REQUIRED ACTION -
The result should be the lines from the one that contains "FR & ARC Flash Jackets (118, 943)" to the final line of the entries below, copied exactly and with no pictures.

____

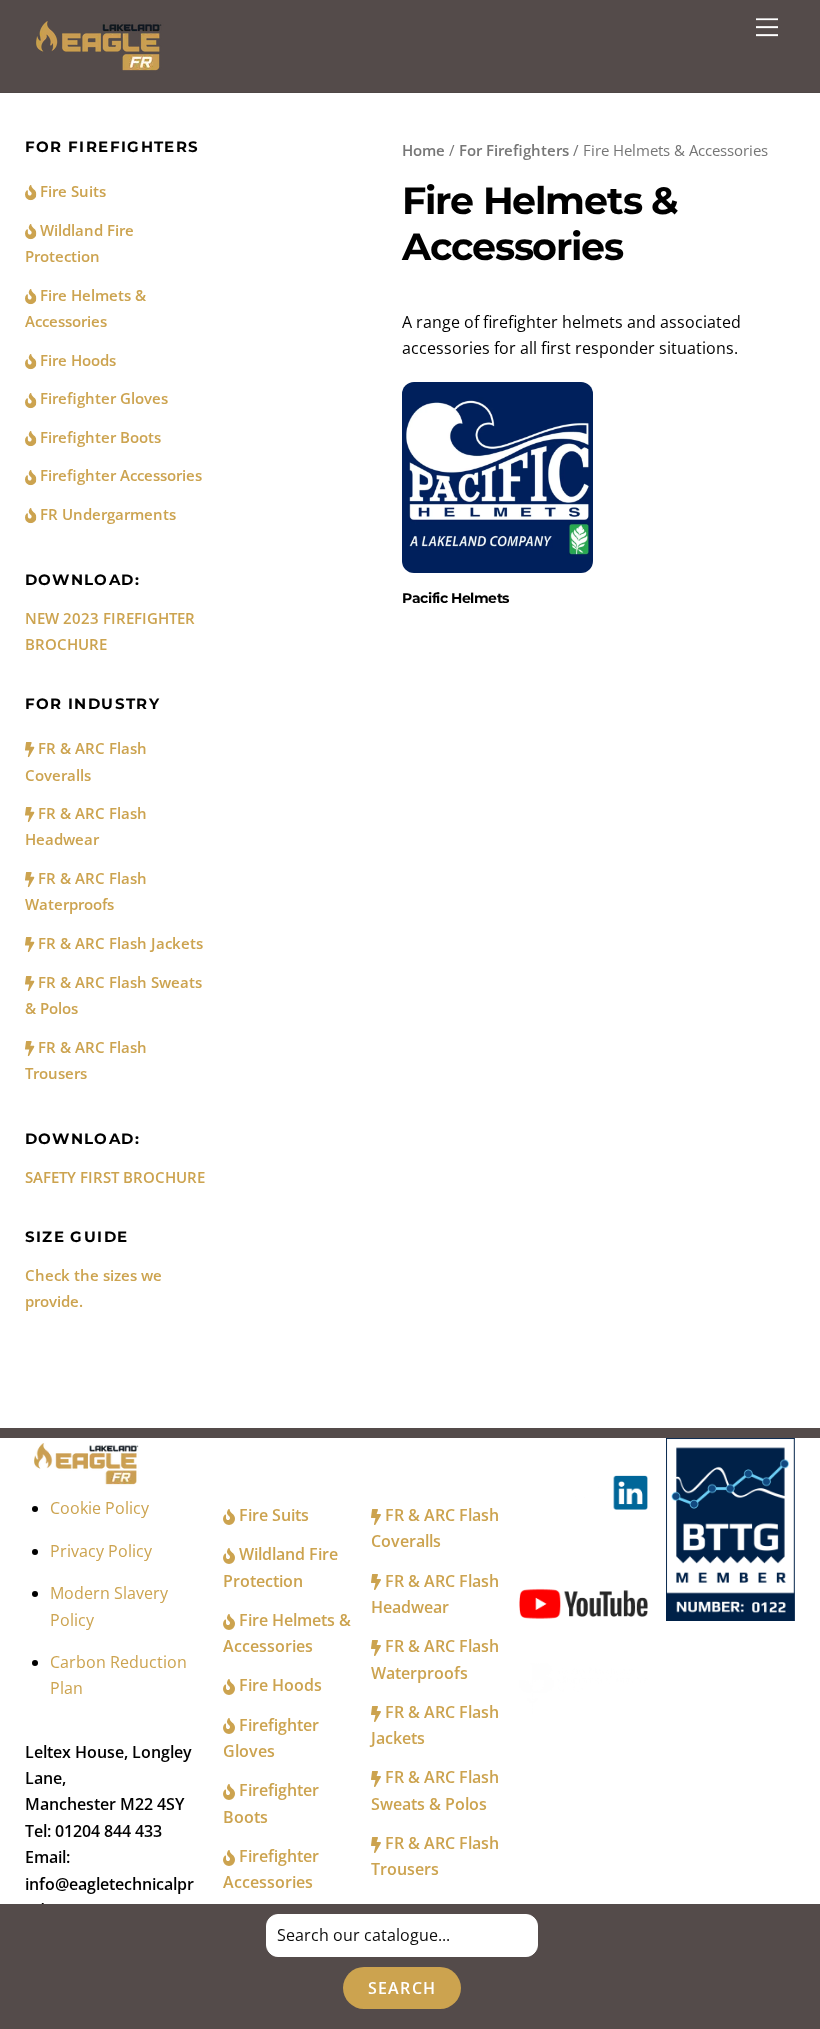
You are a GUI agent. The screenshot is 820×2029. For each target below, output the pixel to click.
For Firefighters (514, 150)
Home (423, 150)
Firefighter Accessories (119, 475)
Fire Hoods (76, 360)
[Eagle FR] (101, 66)
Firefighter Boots (98, 437)
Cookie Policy (99, 1508)
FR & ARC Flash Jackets (118, 943)
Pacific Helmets (455, 598)
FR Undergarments (106, 514)
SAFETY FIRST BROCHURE (115, 1177)
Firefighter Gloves (102, 398)
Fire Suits (71, 191)
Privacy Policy (101, 1551)
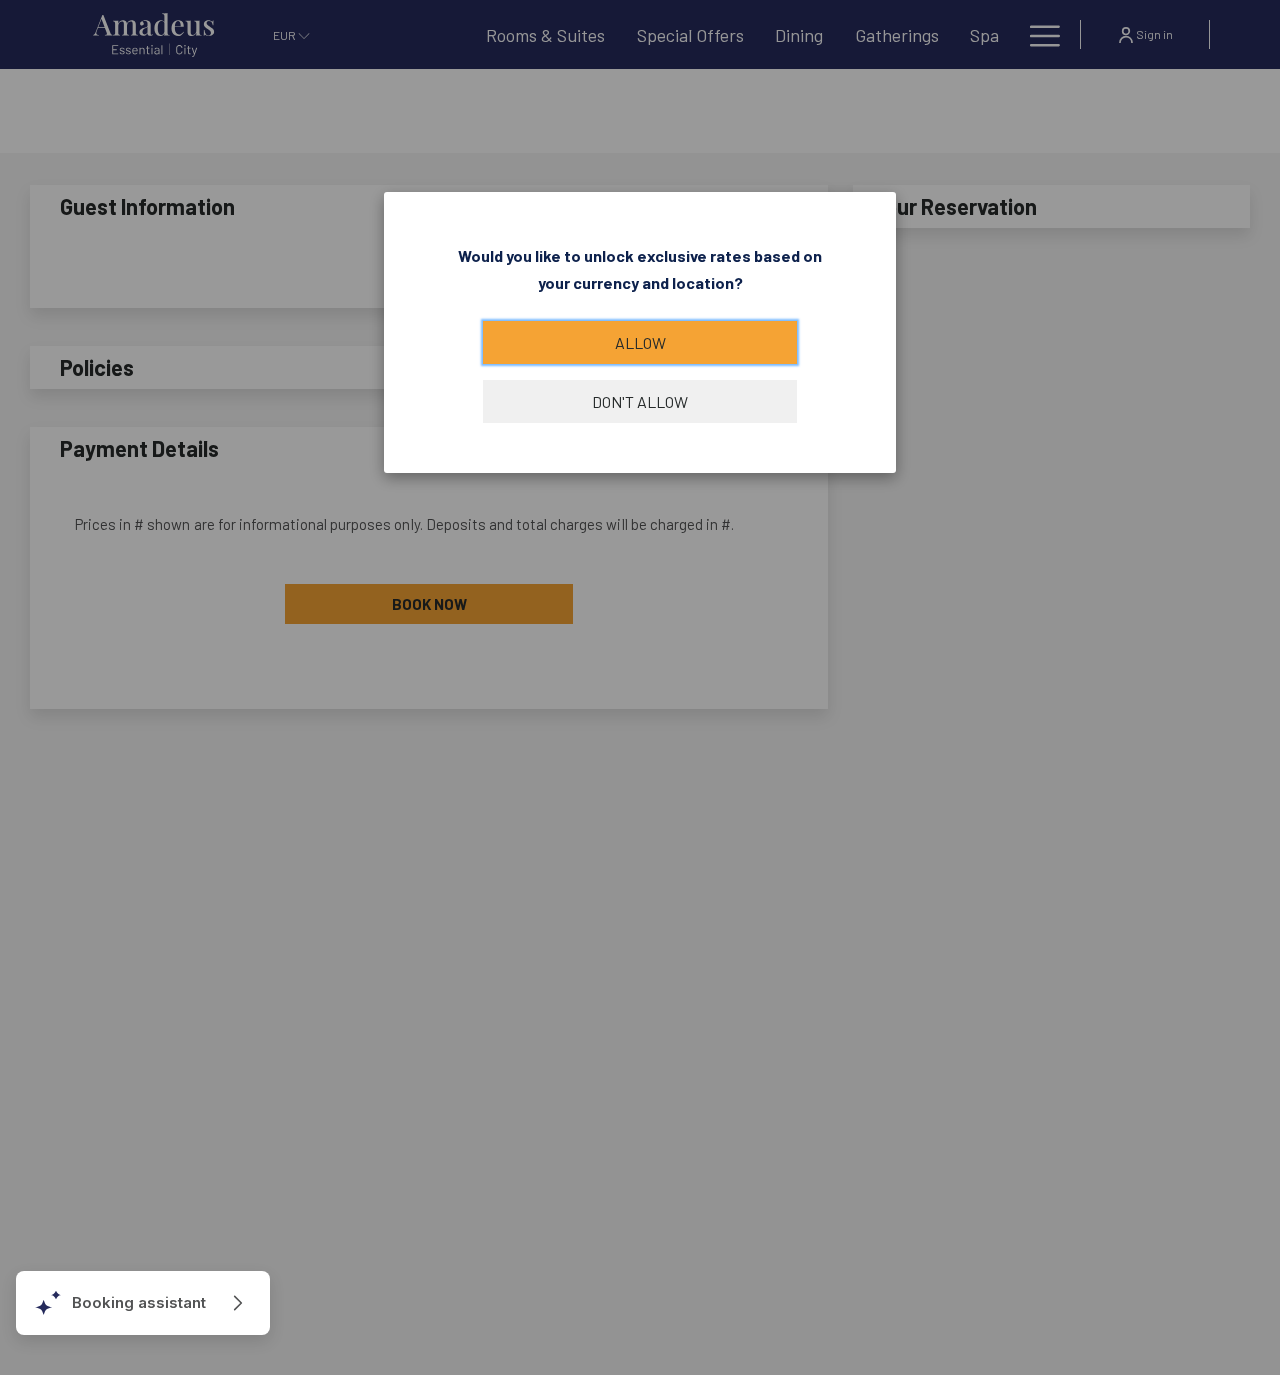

____

SOLVED PROBLEM -
FR & ARC Flash Jackets (118, 943)
Pacific Helmets (455, 598)
FR Undergarments (106, 514)
SAFETY FIRST BROCHURE (115, 1177)
Firefighter Gloves (102, 398)
Fire Suits (71, 191)
Privacy Policy (101, 1551)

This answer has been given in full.